◆ **INSTRUCTIONS FOR THE TASK**
Print the lines in the listing below that fall between the line with "You are a GUI" and the line with "This screenshot has width=1024, height=550.", those two lines included, exactly as they stand and with nothing else.

◆ **EXCERPTED DATA**
# # # # # # #

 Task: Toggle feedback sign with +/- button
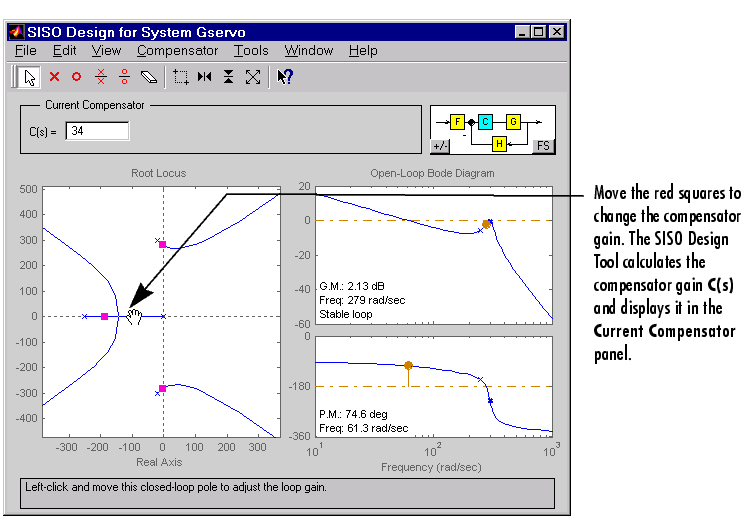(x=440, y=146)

# # # # # # #

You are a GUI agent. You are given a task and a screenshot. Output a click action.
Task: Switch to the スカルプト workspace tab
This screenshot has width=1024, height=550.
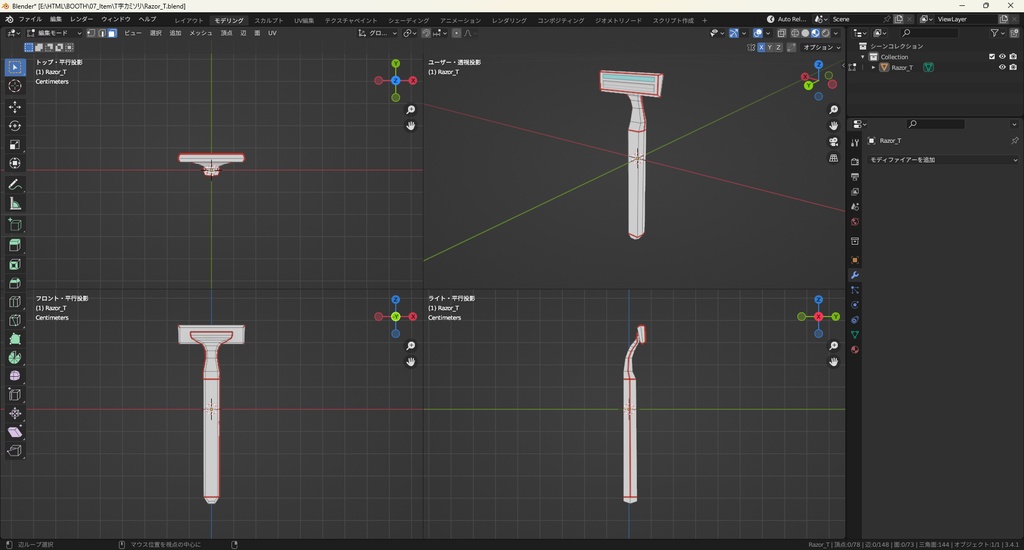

# # # # # # #

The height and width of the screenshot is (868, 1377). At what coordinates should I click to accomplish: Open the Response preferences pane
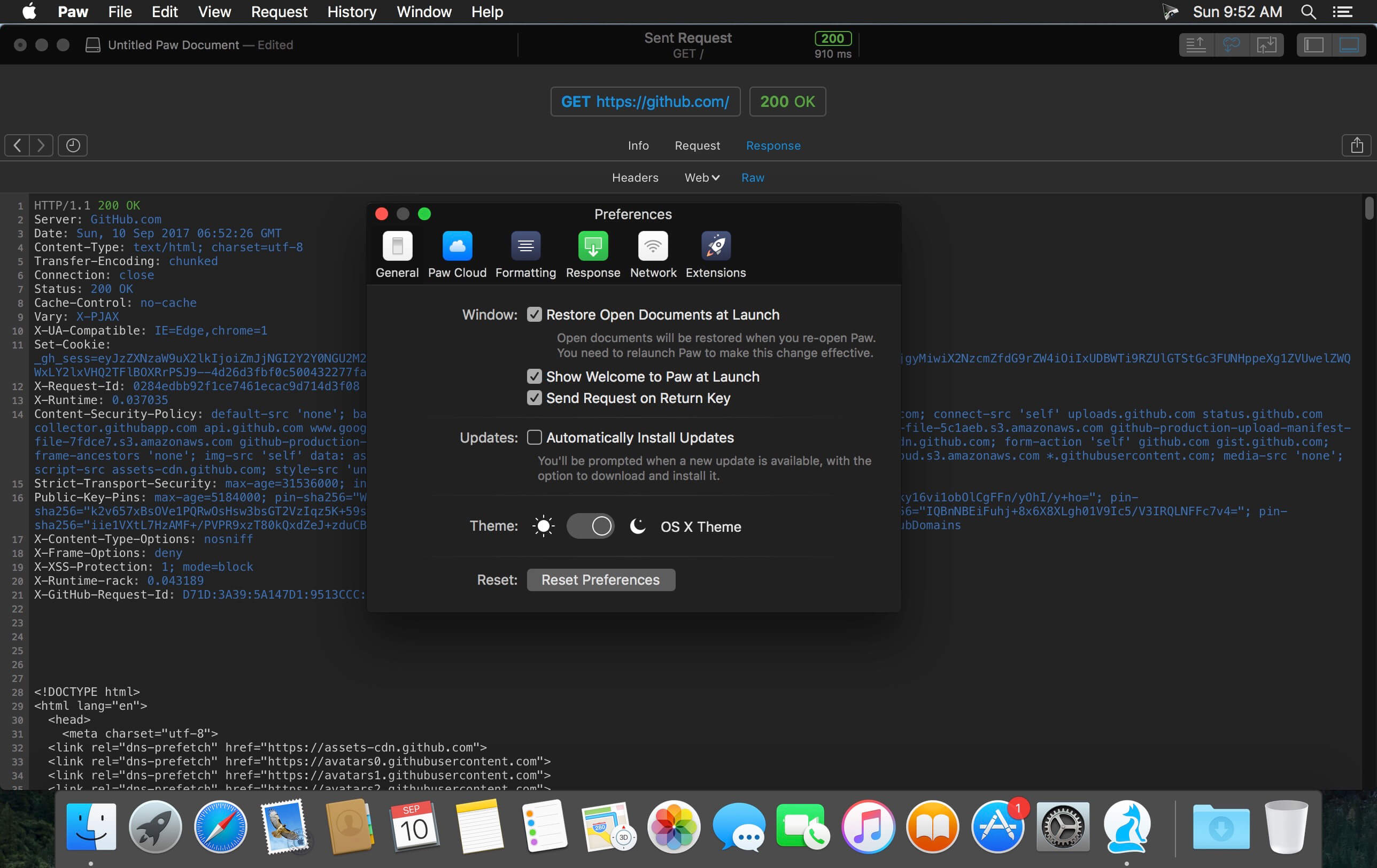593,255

# # # # # # #

◆ **ANSWER AREA**
You are a GUI agent. You are given a task and a screenshot. Output a click action.
Task: Switch to the スカルプト workspace tab
This screenshot has width=1024, height=550.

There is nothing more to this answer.